▶ [Extract]
-----

Baillargeon

Cards (11)

  • What did Baillargeon do?

    Found evidence for object permanence in infants younger than the sensorimotor stage
  • What did Baillargeon do to research violation of expectations?
    Infants are shown a tall and short carrot pass behind a window, with or without a screen
  • How long did the infants look at the possible condition?
    25 seconds
  • How long did the infants look at the impossible condition?
    33 seconds
  • What did Baillargeon conclude?
    The babies must have expected the tall carrot to reappear at the other end
  • What is innate in children according to Baillargeon?
    Physical reasoning system
  • What is the physical reasoning system?
    An innate understanding of the physical world, including some understanding of object permanence
  • What is Baillargon’s research into theory of mind?

-----

▶ [Records for processing]

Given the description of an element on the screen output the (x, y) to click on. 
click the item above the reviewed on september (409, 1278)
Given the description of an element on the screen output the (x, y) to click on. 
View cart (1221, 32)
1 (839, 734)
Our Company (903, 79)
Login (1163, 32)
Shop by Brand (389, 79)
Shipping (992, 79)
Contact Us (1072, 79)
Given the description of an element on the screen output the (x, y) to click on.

-----

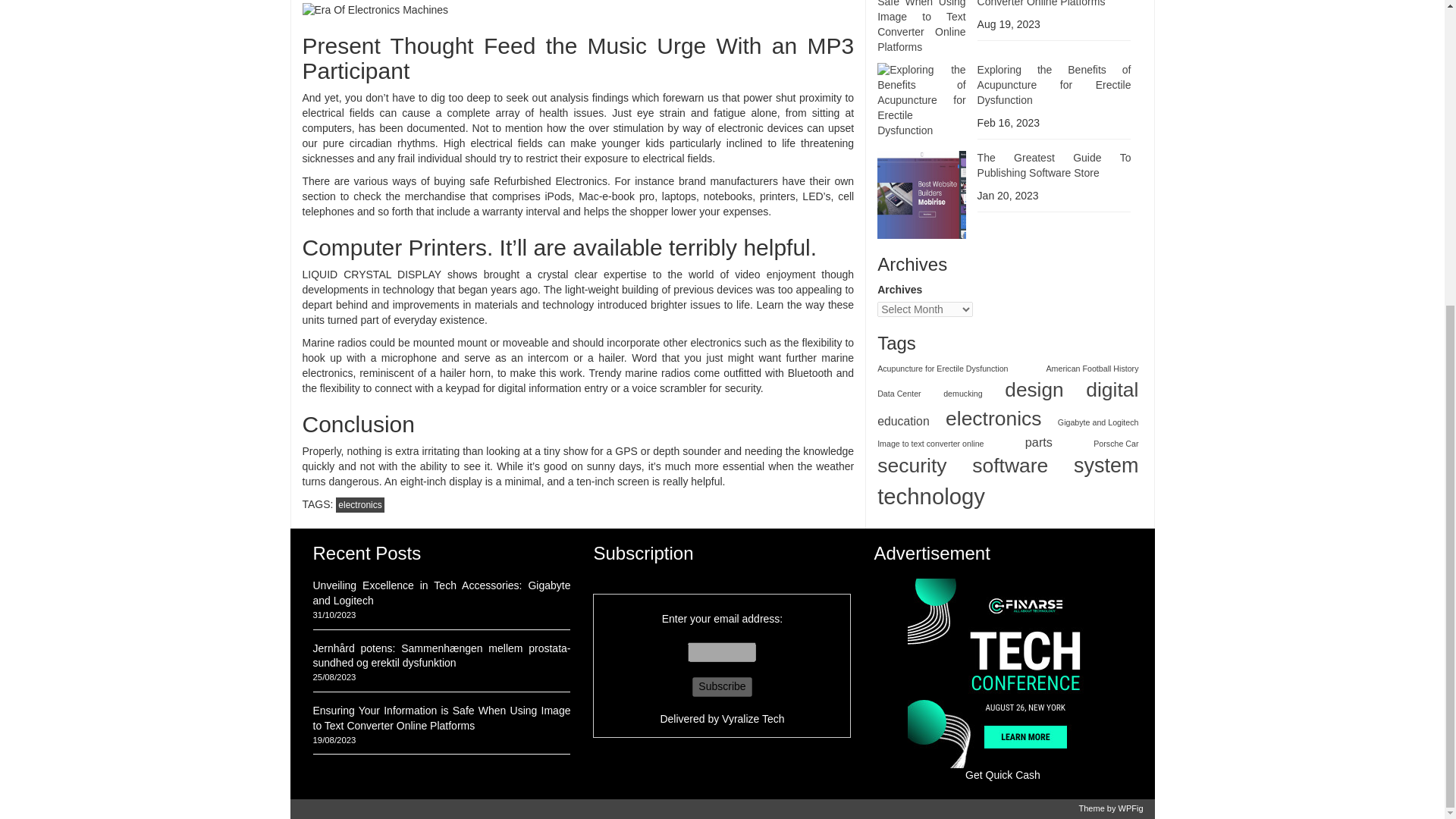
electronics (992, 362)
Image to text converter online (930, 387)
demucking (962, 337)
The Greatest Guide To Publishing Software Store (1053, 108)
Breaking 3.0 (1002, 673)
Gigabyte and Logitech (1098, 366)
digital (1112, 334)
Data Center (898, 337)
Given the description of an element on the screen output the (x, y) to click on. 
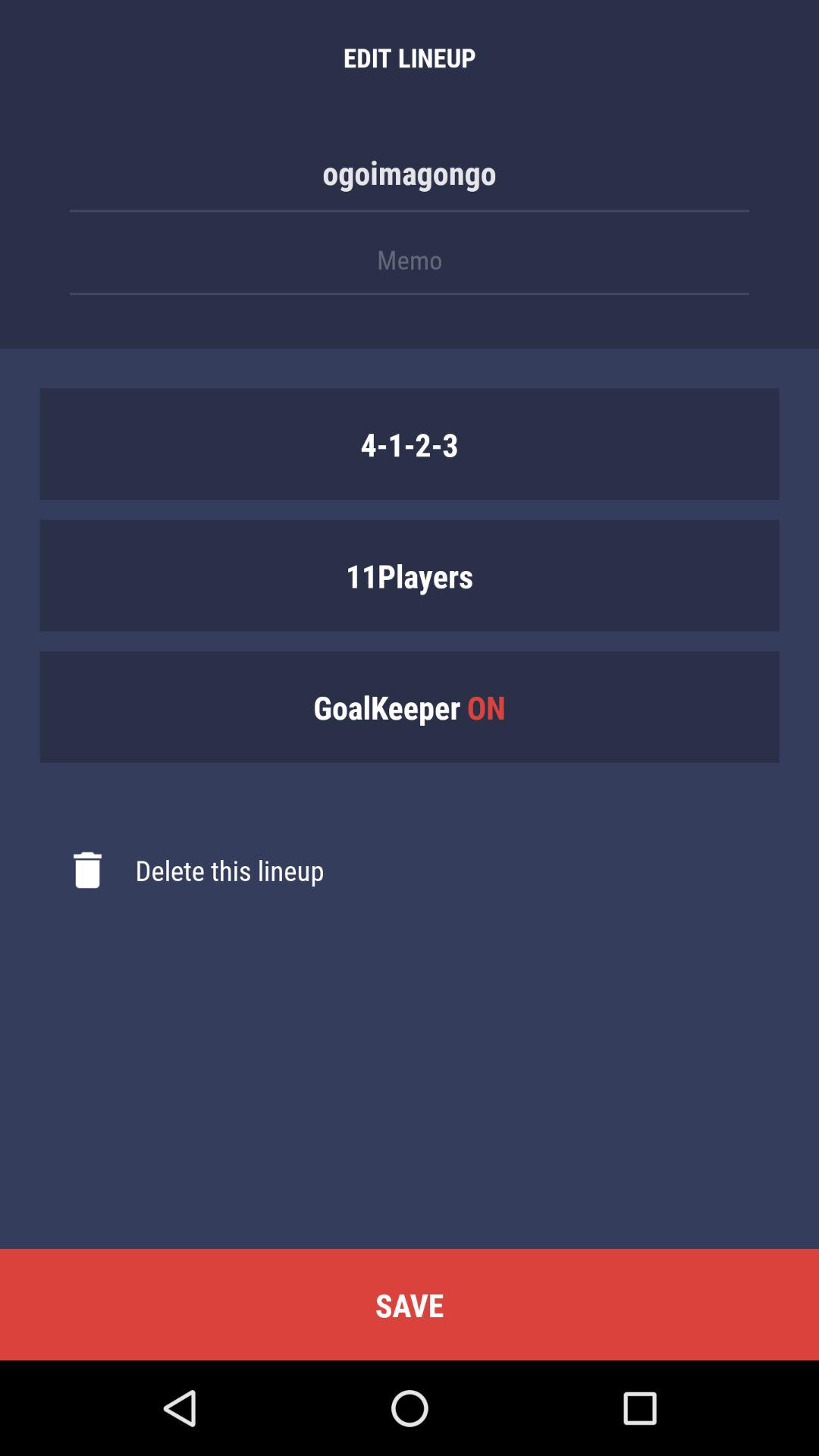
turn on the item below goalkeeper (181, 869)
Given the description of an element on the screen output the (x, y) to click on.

-----

▶ [Required tasks]
(1) Do the following statements agree with the Baillargeon cards? For each, answer yes or no and quote the words from the cards that decide it.
(a) Infants looked at the possible condition for 25 seconds.
(b) Baillargeon found evidence for object permanence in infants older than the sensorimotor stage.
(c) According to Baillargeon, a physical reasoning system is innate in children.
(2) Which lines of the entries contain the word "item"? Return each of them in full.

▶ [Answers per task]
(1)
(a) Yes: "25 seconds"
(b) No: "Found evidence for object permanence in infants younger than the sensorimotor stage"
(c) Yes: "Physical reasoning system"

(2)
click the item above the reviewed on september (409, 1278)
turn on the item below goalkeeper (181, 869)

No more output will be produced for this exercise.